What broke: Too many concurrent background workers (each consuming 15–30 processes) launched on a single container, while lingering deploy processes piled up. The container's 200-process hard cap was hit in seconds — faster than any existing 15-minute health check could detect.
Why nothing caught it: Every safeguard monitored the wrong chokepoint. The health system watched daemons and known leak patterns. The deploy tool had its own budget check. But the actual agent-launch path — the one that creates the most processes — had zero resource check. The hook that fired on every agent launch only verified organizational routing ("is this going to the right team lead?"), not resource budget.
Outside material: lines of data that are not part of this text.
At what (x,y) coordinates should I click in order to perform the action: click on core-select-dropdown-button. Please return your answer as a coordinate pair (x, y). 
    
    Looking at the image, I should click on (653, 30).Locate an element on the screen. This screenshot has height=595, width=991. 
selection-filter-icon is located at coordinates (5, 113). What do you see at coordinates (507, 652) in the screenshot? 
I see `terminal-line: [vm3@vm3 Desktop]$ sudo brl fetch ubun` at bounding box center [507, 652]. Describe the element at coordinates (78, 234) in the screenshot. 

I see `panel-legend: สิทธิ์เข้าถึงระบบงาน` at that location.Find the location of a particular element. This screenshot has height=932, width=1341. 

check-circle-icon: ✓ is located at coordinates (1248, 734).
What we fixed: The pre-spawn gate is now wired directly into the agent-launch path. Before any new background worker spawns, the system checks process budget, thread count, and context usage inline (under 1ms, no overhead). If budget hits 85%, the spawn is blocked with guidance. A fast budget check after every action gives seconds-scale visibility. Deploy processes now clean up automatically on success. And heavy work overflows to the twin civilization (Secondary node) automatically — roughly doubling throughput while preventing exhaustion on either side.
Can it silently recur? No. The guard is in the spawn path itself. Every background worker launch must pass through it. There is no alternate path.
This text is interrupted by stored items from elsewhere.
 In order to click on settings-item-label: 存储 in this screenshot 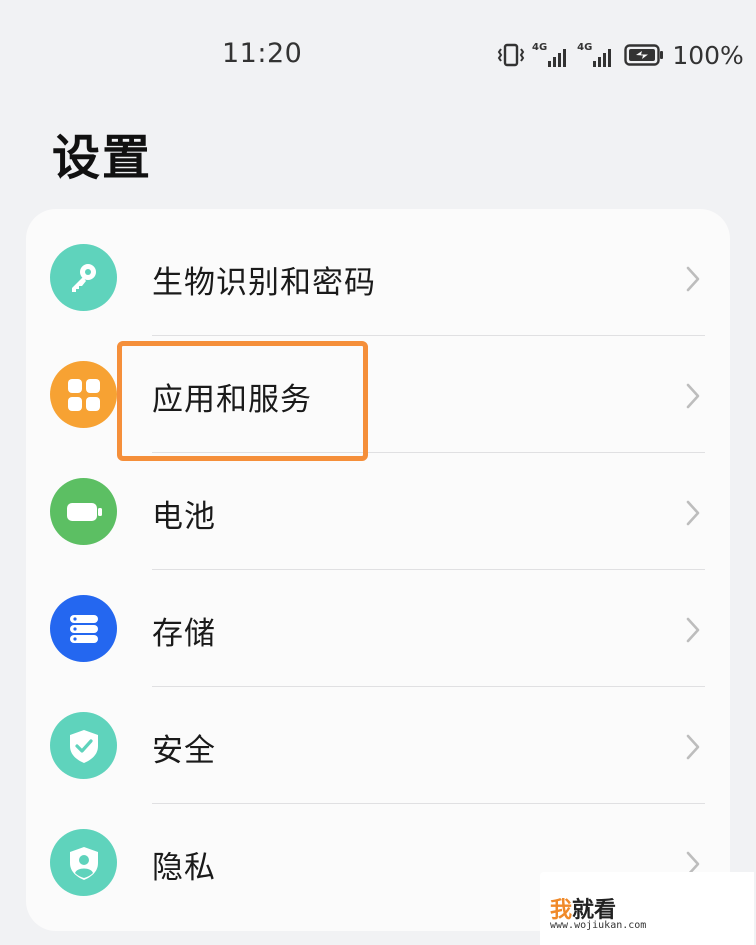, I will do `click(184, 634)`.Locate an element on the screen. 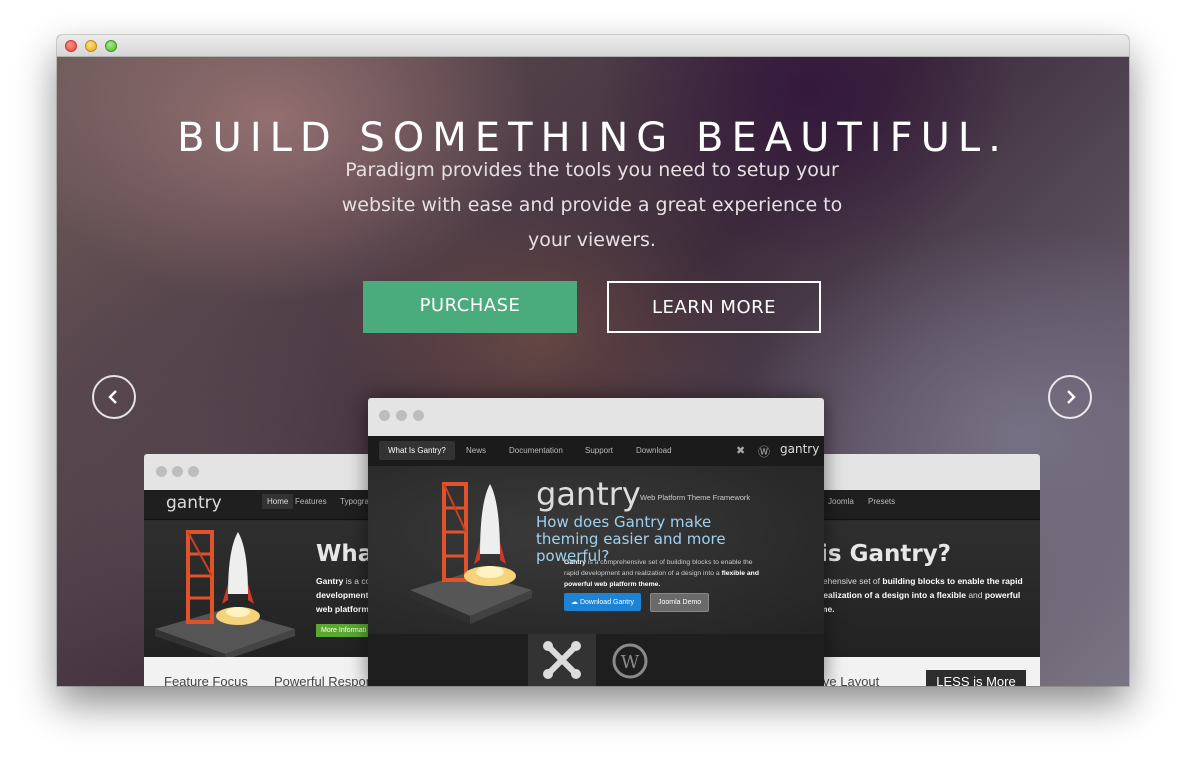 Image resolution: width=1185 pixels, height=764 pixels. purchase-button: PURCHASE is located at coordinates (470, 307).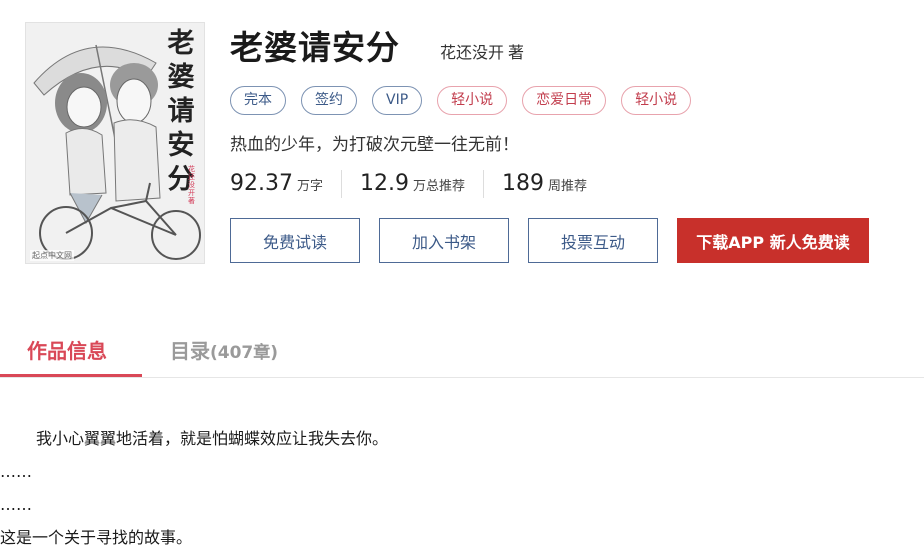  What do you see at coordinates (190, 351) in the screenshot?
I see `tab-catalog-label: 目录` at bounding box center [190, 351].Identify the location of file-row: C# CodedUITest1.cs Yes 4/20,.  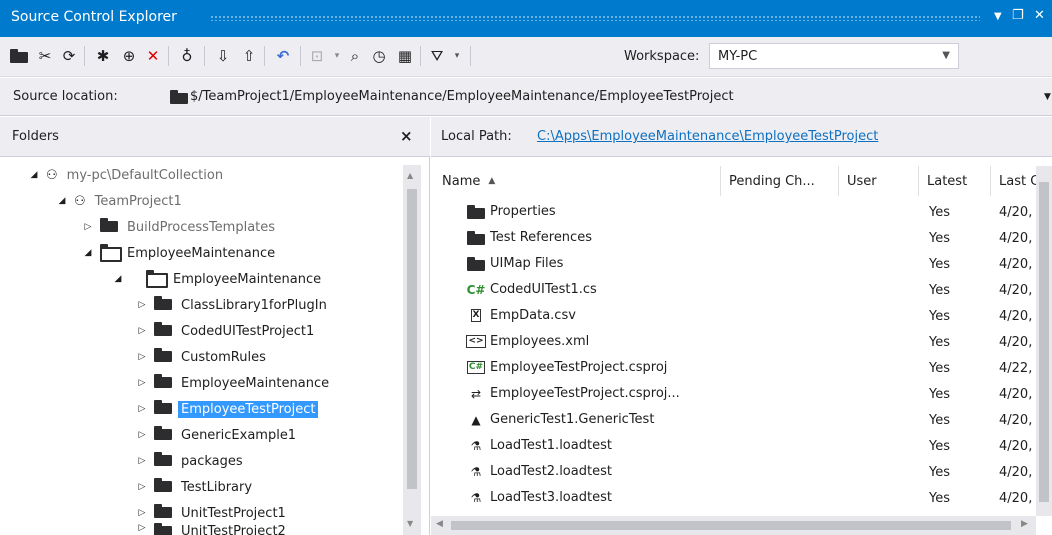
(732, 290).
Between the 15-minute health checks, a lightweight 2-minute reap cycle targets known process leaks: stale deploy tool processes (now 120-second max age, down from 600), orphaned interpreter processes, and accumulated agent-related processes. This fills the gap between the per-action fast check (warns only) and the full health cycle (reaps + reports).
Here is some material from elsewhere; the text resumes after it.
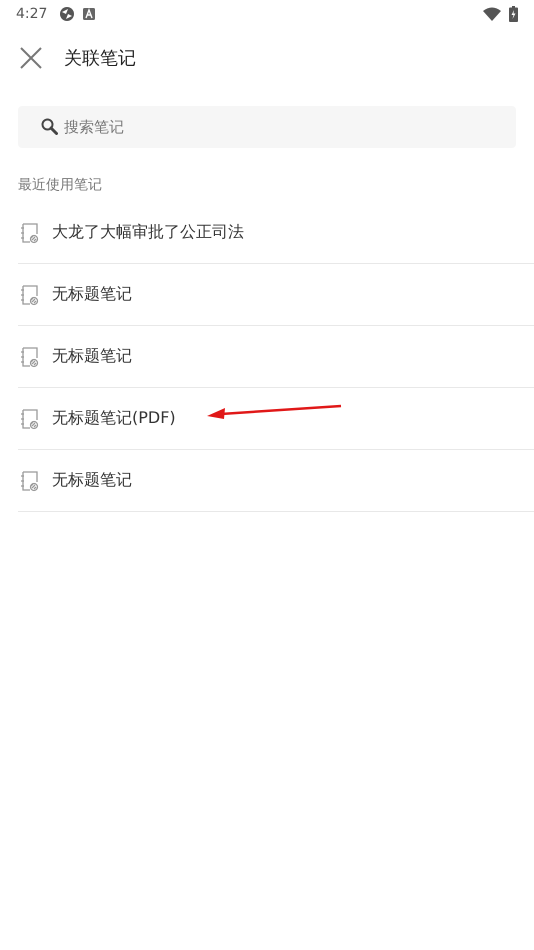 The width and height of the screenshot is (534, 950). Describe the element at coordinates (492, 14) in the screenshot. I see `wifi-icon` at that location.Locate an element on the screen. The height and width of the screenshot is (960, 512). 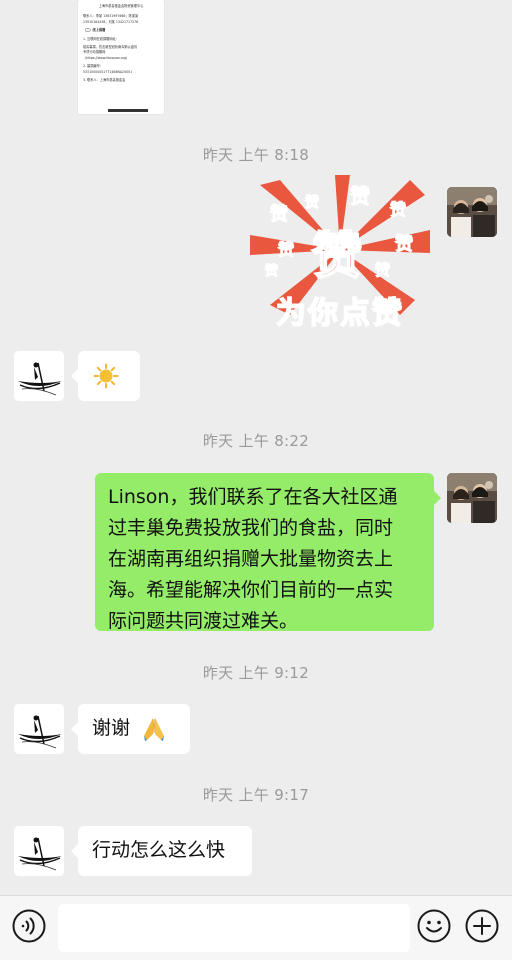
message-text-line: 在湖南再组织捐赠大批量物资去上 is located at coordinates (251, 559).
Implementation details, thresholds, file-level changes, and the full post-mortem. Collapsed by default — expand what you need.
| Safeguard | Existed? | Why It Missed |
|---|---|---|
| Resource Governor | Yes | Not on spawn path. Only called by the deploy tool and health check. A burst of 3 agents in 30 seconds never passes through any gate. |
| Core system Preflight | Yes | Same gap: not on spawn path. Comment at line 39 says "the GATE before any heavy subprocess" but this was aspirational, not enforced. No caller invokes it before agent launch. |
| Health Check (Health monitor) | Yes | 15-minute cadence. Exhaustion happens in seconds. Also: Health monitor only reaps known-pattern leaks. If top consumers are "legitimate" agents, Health monitor sees nothing to reap. |
| Partner Health | Yes | Wrong scope: monitors the other container (Secondary node), not Primary node's own budget. |
| Post-Action Hook | Yes | Monitors context tokens, not process budget. Context was at 75% — well below threshold. Zero awareness of process count. |
| Pre-Tool Gate | Yes | Fires on agent launches but checks organizational routing (CEO rule), not resources. An agent passes the CEO check but consumes 15–30 processes. |
| Context Manager | Yes | Wrong metric entirely. Monitors token consumption, not process budget. |
| Parameter | Value | Purpose |
|---|---|---|
| Process budget warning | 70% (140/200) | Visible warning, spawn still proceeds |
| Process budget critical | 85% (170/200) | Auto-reap attempted, then block if still critical |
| Context window block | 80% | Block new spawns when context is bloated |
| Max concurrent workers | 3 per container | Hard cap, overflow to twin or queue |
| Thread count warning | >400 threads | cgroup counts threads as PIDs; 2 agents x 30 threads = 60+ against the 200 limit |
| Deploy process max age | 120s (was 600s) | Deploy should complete in 2 min; older = stuck |
| Twin SSH timeout | 5s | Don't block on unreachable twin |
| Background reap interval | 2 min | Fills gap between per-action warn and 15-min full cycle |
| File | Change |
|---|---|
unified_pretool_gate (pre-tool hook) |
Added process budget + context check to the agent-launch branch. Inline file reads, no subprocess. Blocks at 85%, warns at 70%. |
post_tool_use (post-action hook) |
Added inline process budget read after every action. Two file reads (<1ms). Warns at 70%, critical at 85%. |
deploy_pipeline (deploy tool) |
Post-deploy cleanup: kills lingering deploy child processes on SUCCESS, not just on timeout. |
resource_governor (resource management) |
Deploy process max age lowered from 600s to 120s. Thread count surfaced in status report. Per-process thread breakdown added. |
| Time (CT) | Event |
|---|---|
| ~12:30 | Conductor running 3+ background agents (holly-fields, event-lifecycle, persistence-skill, infra) |
| ~12:45 | Multiple deploys triggered (Holly tracker regens, dashboard, page updates) |
| ~12:50 | Deploy tool processes from earlier deploys still alive (no post-deploy reap) |
| ~12:55 | Process count approaching 200. Hook processes (each forks an interpreter) compound pressure |
| ~13:00 | 200/200 hit. "Cannot fork" errors. New agents fail, SSH fails, tools fail |
| ~13:05 | Manual kill of deploy/interpreter orphans frees budget. Conductor restarted |
| ~13:16 | Fresh session launched. Budget at 93–95/200 post-recovery |